Feux: les automobilistes voient rouge

Les conducteurs se plaignent des feux rouges interminables en ville, y compris la nuit. L’Etat recherche une nouvelle stratégie mais déplore des ressources humaines en ingénieurs limitées. Le problème pourrait être en partie résolu par l’installation d’un dispositif de détecteur de véhicules.

  • Rue de la Servette, comme place de Montrbrillant, des bouchons se forment à toute heure, même une fois la nuit tombée.TR

    Rue de la Servette, comme place de Montrbrillant, des bouchons se forment à toute heure, même une fois la nuit tombée.TR

Exergue

Signature

«C’est inadmissible! J’ai mis presqu’un quart d’heure pour descendre la rue de la Servette alors que je suis quasi la seule voiture à cette heure-ci. On se fout de nous», s’emporte Sarah au volant de sa vieille auto. A l’origine de sa colère: les six feux rouges désynchronisés, qui l’ont contrainte à s’arrêter pendant de longues minutes, alors qu’elle rentre d’un dîner vers 1h du matin.

«Mon moteur n’est pas équipé du système d’arrêt-démarrage automatique donc, en plus, ça dérange les voisins», déplore-t-elle. D’autant que le conducteur juste derrière elle donne un coup de klaxon à peine le feu passé au vert. «Et c’est comme ça tout le temps. Même en pleine nuit, on se retrouve avec un bouchon sous nos fenêtres», commente un habitant du quartier qui observe la scène en promenant son chien. «A croire que l’Etat le fait exprès», tempête-t-il.

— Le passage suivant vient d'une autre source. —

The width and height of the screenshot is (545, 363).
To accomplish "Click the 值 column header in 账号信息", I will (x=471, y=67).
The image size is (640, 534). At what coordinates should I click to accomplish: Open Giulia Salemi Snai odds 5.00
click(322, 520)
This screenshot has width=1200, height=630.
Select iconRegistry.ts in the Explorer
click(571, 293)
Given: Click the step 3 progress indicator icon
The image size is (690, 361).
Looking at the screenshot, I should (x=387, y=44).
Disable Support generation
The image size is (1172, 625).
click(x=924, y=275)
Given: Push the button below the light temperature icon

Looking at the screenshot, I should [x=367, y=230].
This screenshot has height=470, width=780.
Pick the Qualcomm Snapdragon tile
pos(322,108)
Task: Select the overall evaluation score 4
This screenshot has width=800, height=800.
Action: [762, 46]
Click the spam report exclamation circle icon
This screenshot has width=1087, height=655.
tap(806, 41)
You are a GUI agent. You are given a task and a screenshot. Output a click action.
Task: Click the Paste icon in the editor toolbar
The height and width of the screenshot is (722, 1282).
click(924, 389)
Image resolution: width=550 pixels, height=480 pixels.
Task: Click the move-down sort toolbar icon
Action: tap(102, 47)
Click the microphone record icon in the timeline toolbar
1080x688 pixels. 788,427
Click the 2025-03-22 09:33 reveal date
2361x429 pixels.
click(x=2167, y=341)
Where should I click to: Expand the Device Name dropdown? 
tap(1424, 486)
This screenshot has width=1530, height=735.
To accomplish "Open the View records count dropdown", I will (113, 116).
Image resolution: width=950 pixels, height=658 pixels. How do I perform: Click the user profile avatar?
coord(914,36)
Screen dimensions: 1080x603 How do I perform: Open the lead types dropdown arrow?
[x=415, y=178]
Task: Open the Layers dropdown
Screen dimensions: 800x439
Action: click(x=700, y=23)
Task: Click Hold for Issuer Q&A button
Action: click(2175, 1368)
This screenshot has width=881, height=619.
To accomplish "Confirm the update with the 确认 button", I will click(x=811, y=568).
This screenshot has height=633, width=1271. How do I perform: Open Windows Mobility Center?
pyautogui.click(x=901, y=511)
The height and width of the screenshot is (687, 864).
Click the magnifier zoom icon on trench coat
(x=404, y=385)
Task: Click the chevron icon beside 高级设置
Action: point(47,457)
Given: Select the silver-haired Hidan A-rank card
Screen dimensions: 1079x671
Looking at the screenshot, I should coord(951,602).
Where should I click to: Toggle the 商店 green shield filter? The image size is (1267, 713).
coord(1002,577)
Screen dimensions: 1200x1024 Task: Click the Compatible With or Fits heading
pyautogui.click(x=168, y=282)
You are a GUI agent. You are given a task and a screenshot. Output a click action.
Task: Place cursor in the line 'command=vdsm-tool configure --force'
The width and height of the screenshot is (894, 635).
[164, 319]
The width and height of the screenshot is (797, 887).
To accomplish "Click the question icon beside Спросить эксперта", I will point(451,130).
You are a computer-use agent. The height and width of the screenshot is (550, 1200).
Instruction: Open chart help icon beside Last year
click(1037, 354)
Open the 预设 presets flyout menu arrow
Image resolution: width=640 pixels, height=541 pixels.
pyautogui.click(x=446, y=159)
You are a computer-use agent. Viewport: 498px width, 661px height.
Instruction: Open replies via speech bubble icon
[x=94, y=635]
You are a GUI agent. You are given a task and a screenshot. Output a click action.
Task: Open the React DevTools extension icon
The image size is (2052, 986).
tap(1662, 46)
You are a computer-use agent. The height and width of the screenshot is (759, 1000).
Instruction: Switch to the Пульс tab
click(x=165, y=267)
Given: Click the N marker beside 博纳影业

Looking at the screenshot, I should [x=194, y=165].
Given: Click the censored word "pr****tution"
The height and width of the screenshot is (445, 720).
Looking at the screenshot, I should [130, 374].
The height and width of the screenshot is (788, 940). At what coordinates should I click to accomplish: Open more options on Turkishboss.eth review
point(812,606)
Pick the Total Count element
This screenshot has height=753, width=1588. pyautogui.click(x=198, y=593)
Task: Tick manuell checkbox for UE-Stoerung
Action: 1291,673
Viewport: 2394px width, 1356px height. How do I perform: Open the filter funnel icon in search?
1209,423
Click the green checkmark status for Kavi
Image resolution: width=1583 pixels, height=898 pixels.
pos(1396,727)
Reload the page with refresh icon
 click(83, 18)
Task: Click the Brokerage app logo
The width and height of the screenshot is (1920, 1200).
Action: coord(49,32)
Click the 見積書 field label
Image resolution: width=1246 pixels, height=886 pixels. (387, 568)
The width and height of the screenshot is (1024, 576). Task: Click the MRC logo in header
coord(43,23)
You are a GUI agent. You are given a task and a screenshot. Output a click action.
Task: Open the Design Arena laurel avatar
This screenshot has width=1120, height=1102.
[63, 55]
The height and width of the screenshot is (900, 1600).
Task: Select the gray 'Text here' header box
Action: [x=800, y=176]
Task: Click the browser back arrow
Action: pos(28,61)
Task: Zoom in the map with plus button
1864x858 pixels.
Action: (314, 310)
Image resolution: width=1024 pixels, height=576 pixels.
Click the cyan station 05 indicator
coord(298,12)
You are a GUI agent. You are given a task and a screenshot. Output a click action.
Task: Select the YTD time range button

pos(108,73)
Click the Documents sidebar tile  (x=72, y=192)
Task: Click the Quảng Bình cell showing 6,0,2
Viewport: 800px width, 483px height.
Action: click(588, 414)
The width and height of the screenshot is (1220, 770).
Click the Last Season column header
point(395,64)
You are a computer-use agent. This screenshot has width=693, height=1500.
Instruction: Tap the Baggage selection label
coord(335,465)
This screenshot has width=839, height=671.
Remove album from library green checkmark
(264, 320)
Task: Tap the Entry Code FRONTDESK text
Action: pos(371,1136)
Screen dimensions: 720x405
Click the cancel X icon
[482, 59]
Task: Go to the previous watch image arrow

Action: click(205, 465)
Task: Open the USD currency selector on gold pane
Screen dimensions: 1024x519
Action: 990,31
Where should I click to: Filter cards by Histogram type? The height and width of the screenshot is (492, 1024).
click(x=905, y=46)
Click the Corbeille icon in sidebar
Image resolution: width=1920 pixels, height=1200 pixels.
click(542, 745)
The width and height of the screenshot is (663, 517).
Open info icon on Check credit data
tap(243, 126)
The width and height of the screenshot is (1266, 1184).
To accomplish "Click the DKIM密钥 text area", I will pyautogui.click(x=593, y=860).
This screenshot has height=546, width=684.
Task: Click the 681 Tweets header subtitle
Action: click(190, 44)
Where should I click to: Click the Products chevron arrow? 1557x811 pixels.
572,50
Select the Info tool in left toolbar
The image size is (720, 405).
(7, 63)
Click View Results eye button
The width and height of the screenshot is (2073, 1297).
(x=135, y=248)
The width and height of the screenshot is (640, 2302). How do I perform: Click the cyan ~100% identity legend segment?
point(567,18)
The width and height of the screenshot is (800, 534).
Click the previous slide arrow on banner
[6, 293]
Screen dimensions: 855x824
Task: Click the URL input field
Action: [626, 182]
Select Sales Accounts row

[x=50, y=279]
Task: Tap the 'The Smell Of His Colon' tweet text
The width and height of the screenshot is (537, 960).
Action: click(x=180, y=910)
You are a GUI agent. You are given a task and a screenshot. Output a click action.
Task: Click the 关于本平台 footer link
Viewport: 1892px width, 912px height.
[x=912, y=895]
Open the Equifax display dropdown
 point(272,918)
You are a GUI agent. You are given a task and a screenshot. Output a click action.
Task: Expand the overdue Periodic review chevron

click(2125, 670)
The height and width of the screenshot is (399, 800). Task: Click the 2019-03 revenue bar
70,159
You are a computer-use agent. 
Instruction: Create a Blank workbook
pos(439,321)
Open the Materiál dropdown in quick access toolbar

«Cet axe est certainement le plus péjoré du canton et bien entendu, c’est un problème pour l’Office cantonal des transports (OCT), reconnaît Karen Troll, chargée de communication au Département des infrastructures (DI). Pourtant, des solutions existent: feux clignotants à l’orange pendant la nuit et le dimanche, capteurs de véhicules dans la chaussée, caméras placées à hauteur des feux. A Genève, de nombreux carrefours sont déjà équipés de tels dispositifs. Mais pas tous. (lire ci-dessous)

Une volonté de l’Etat

Alors, pourquoi un tel immobilisme à la rue de la Servette? «Cet axe est priorisé pour les transports publics. Il débouche sur la rue Chantepoulet qui doit absorber les véhicules en provenance de Terreaux-du-Temple, de la rue de Lyon, de la Servette, de Malatrex et du parking de Cornavin, soit cinq axes qui arrivent sur un seul. Il est impossible qu’un seul axe puisse absorber le trafic issu de cinq autres», justifie Karen Troll. Traduction: l’Etat freine volontairement l’entrée des véhicules en ville sur cette rue pour ne pas surcharger les autres.

Autre argument avancé par les autorités: la forte présence des transports en commun. «Entre ces cinq axes et Chantepoulet se trouve la place Lise-Girardin (anciennement place des 22-Cantons), où 250 convois TPG circulent chaque heure aux heures de pointe du soir. Comme la rue Chantepoulet débouche elle-même sur le quai du Mont-Blanc, axe majeur, il est impossible, avec les charges de trafic actuelles et la Loi sur la mobilité cohérente et équilibrée (LMCE) de diminuer la capacité de cet axe pour augmenter celle de Chantepoulet.»

Passez ou plutôt roulez, il n’y a rien à voir? Pas tout à fait. Les autorités affirment chercher des solutions pour faire diminuer les nuisances sonores et atmosphériques en ville, notamment la nuit. Mais, elles soulèvent plusieurs contraintes: d’une part, rénover un carrefour coûte entre 250’000 et 500’000 francs, d’autre part, les ressources humaines en «ingénieurs gestion trafic» sont très limitées, d’où des délais non négligeables pour faire le travail», explique Karen Troll.

Espoir d’amélioration

Actuellement, un autre axe est à l’étude: celui du Pont-d’Arve, près de Plainpalais. «Nous y analysons depuis deux mois la stratégie de régulation que nous pourrions déployer afin de ne voir ici aucun véhicule à l’arrêt pour le bien-être des habitants», détaille Karen Troll. Elle ajoute: «Quand nous aurons trouvé cette stratégie, nous aurons besoin de deux semaines par carrefour (il y en a six au total) pour définir les principes de régulation, puis encore deux semaines par carrefour pour le programme. Suivront la mise en service, le monitoring et les adaptations mineures pour améliorer la coordination.»

Les changements risquent – comme pour le retour de Sarah à son domicile – de prendre du temps.